AI Basics

What is AI in 2023?

Artificial intelligence (AI), machine learning (ML), large language models (LLMs) and related technologies and techniques have crossed the chasm from science fiction and niche research domains into widespread awareness and widely adopted products, services, and systems in 2023.

Although the history of AI research reaches back to the 1950s, the current widespread awareness of AI can be traced to a recent set of products and services using generative AI such as ChatGPT, Stable Diffusion, and the like. In particular, OpenAI's ChatGPT captured the imagination of many by removing many technical barriers to interacting with AI through “natural language” text conversations. As such, ChatGPT allowed individuals to see the power, promise, and pitfalls of such systems, and many heralded the moment as a new epoch in the history of computing.

The rapid popularity of ChatGPT and other systems meant new attention and investment in the domain. Almost overnight, new applications and companies emerged that sought to make use of these technologies in new ways and new domains. As a result, a myriad of industries are finding new ways to use this technology for better decision-making, automation, and innovation.

Alongside this expansion in interest and development is the need for individuals in a variety of roles to quickly ramp up their understanding of AI. However, with the increasing complexity of these models, the substantial amount of new things to learn and the extensive list of new libraries being added every single day, onboarding into the state-of-the-art AI world has become challenging for new engineers. While resources exist, many of these resources (and increasingly so) depend on proprietary technologies. Moreover, the state of knowledge is rapidly changing, and existing resources are quickly out-of-date.

Why are people excited about LLMs?

Large Language Models (LLMs) are AI models that use deep learning techniques to process and understand natural language text. These models have millions or even billions of parameters that allow them to generate human-like language output, making them ideal for tasks such as language translation, natural-sounding chatbots, document and code generation, and more. LLMs have been trained on massive amounts of data, allowing them to identify patterns in language that were previously difficult for computers to comprehend. This has led to breakthroughs in natural language processing, generated output and improved communication between humans and machines.
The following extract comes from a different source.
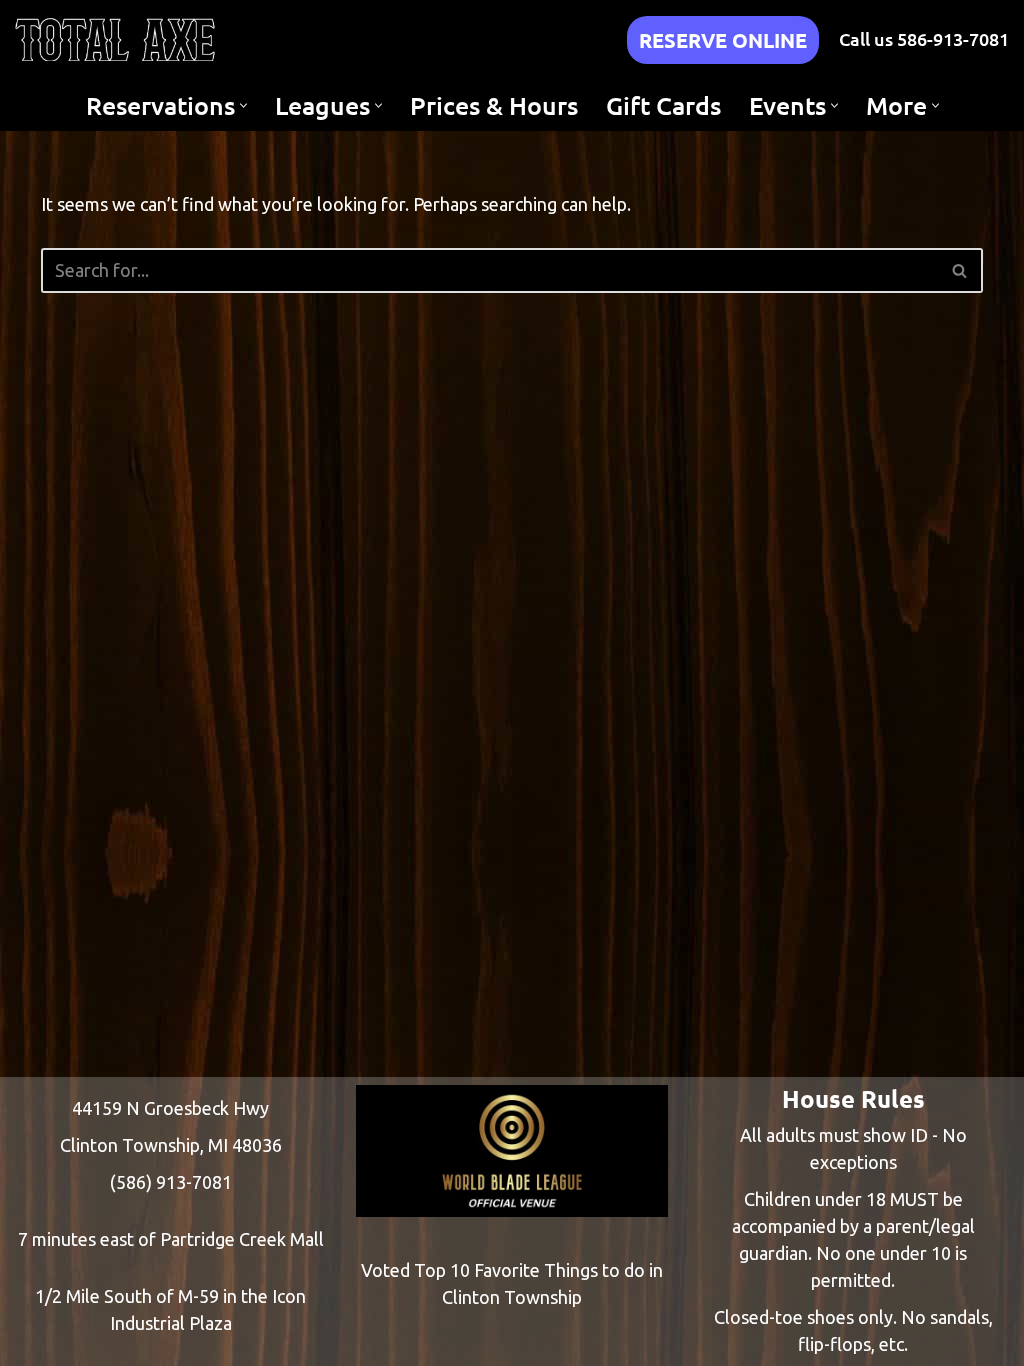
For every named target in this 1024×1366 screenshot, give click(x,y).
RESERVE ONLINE (723, 40)
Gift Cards (663, 105)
Why are people concerned about LLMs?

LLMs are currently used to power chatbots and a wide variety of content tools that can generate text, images, video, and even code. But the very traits that make LLMs so powerful and useful also present important questions that technologists need to consider when developing and deploying them.

By mimicking human language and creativity, LLMs have the potential to transform or even automate certain tasks or jobs. The mass harvesting of data to train these systems presents largely unresolved challenges to the principles of copyright, fair use, and fair compensation. The tendency of users to view LLM-powered tools as “officious oracles” can lead humans to make flawed or harmful decisions based on the biases and misinformation these systems can produce. LLMs can generate high quality prose that naturally invites consumers to forget that LLMs offer no guarantees of communicating factual or accurate information.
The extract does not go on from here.